I'am novice in programming and just started using pthread in c language.I was curious about the degree of performance improvement by multi-threading. To test this I wrote a simple program to calculates the sum of n digits(honestly, took it from youtube video). I gave it some real big numbers to get some values of execution time.

#include<stdio.h>
#include<pthread.h>
long long sum=0,pod=1;
void* sum_run(void* arg)
{
    long long *var_ptr=(long long *)arg;
    long long i,var=*var_ptr;
    for(i=0;i<=var;i++)
    {
        sum+=i;
    }
    pthread_exit(0);
}

void* sum_run2(void* arg)
{
    long long *var_ptr2=(long long *)arg;
    long long j,var2=*var_ptr2;
    for(j=0;j<=var2;j++)
    {
        pod+=j;
    }
    pthread_exit(0);
}

int main(void)
{
    printf("wait getting it...\n");
    long long val=999999999,val2=899999999;
    pthread_t tid[1];
    pthread_create(&tid[0],NULL,sum_run,&val);
    pthread_create(&tid[1],NULL,sum_run2,&val2);
    pthread_join(tid[0],NULL);
    pthread_join(tid[1],NULL);
    printf("sum1 is %lld sum2 is %lld",sum,pod);
}

O yeah, by mistake I initiated the second long long variable pod to 1 which gave me false result (i.e. 1 more than the desired).

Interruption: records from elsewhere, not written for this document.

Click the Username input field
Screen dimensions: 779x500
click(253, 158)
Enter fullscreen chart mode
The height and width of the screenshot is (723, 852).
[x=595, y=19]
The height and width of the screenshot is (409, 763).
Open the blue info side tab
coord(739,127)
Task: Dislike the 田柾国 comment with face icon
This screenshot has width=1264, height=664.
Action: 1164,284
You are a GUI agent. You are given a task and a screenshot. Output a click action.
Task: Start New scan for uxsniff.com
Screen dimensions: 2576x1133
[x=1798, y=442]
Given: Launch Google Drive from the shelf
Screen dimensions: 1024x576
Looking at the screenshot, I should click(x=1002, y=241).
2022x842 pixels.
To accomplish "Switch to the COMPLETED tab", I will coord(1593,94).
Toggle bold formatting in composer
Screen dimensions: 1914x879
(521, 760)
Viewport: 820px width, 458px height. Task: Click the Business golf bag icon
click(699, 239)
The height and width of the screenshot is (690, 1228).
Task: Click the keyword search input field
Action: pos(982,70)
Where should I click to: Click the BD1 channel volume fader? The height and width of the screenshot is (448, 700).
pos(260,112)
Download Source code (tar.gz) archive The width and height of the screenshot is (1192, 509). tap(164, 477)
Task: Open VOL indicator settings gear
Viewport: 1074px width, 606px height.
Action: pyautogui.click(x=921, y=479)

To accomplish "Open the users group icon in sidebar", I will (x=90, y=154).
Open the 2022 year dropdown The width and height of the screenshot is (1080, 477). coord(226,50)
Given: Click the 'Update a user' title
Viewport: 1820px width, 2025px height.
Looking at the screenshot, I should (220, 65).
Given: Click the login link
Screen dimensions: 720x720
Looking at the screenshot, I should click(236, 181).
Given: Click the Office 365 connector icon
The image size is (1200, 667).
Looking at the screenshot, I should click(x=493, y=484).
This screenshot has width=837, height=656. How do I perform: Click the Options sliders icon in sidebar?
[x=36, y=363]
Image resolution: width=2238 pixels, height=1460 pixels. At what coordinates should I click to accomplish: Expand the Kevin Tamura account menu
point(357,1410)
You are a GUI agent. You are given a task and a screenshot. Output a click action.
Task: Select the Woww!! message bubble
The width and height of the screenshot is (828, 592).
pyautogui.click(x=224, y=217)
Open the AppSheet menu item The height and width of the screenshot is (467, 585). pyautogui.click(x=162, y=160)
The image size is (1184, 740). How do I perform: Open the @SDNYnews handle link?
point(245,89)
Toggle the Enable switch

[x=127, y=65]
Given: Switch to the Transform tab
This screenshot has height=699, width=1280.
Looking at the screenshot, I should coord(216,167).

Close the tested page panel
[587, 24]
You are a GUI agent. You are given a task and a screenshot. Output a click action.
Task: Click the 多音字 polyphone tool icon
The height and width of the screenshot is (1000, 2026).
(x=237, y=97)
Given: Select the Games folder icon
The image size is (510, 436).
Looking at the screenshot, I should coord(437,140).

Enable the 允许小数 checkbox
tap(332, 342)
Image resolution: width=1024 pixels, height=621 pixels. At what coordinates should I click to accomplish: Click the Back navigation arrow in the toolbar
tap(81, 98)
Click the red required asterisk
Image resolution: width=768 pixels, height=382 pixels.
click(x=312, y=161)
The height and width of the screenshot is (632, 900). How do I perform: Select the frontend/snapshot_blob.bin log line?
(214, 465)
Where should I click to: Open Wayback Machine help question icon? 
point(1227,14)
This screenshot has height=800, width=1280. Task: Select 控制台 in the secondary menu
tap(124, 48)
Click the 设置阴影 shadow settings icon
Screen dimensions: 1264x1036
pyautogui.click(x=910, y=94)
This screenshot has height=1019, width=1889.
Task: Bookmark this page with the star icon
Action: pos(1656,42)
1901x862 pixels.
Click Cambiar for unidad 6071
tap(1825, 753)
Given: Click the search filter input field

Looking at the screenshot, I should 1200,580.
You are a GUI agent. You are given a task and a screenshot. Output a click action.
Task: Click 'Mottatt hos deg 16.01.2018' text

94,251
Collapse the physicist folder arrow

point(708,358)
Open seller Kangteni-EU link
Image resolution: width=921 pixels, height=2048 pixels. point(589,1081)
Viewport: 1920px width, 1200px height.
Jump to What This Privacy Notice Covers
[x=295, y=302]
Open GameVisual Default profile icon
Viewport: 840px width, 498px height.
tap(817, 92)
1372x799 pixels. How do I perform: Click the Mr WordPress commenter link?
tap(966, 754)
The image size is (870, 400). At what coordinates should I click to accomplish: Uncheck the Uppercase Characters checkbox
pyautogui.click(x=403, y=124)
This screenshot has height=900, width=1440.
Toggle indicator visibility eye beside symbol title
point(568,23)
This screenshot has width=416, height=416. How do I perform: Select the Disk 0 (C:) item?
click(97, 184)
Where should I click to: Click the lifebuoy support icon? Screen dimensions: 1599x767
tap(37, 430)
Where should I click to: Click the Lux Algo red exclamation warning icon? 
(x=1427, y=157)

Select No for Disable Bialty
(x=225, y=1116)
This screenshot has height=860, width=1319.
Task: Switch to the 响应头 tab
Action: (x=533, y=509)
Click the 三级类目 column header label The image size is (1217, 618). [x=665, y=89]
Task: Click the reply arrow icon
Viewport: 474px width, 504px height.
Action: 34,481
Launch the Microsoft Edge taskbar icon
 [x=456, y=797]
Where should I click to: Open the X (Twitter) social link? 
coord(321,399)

So , I corrected my mistake and made pod=0 and here came the PROBLEM after changing it my program's execution time increased to more than twice even larger than the program which does the same task without using pthread. I can't think of what's happening inside. Please help the program.

pod=1 exec.time=~2.8secs

pod=0 exec.time=~11.4secs

when sum=1 pod=1 exec.time bounces to ~25.4secs

Why is it shifting due to changing values?

Also, I found out if one variable is 0 and other's not then their addresses are not continuous.

Using Devcpp's gcc4.9.2 with -pthread switch

Cœur
  • 37,241
  • 25
  • 195
  • 267

1 Answers1

5

You are seeing false sharing caused by sum and pod being initialized the same way in close proximity. This causes them to share a cache line.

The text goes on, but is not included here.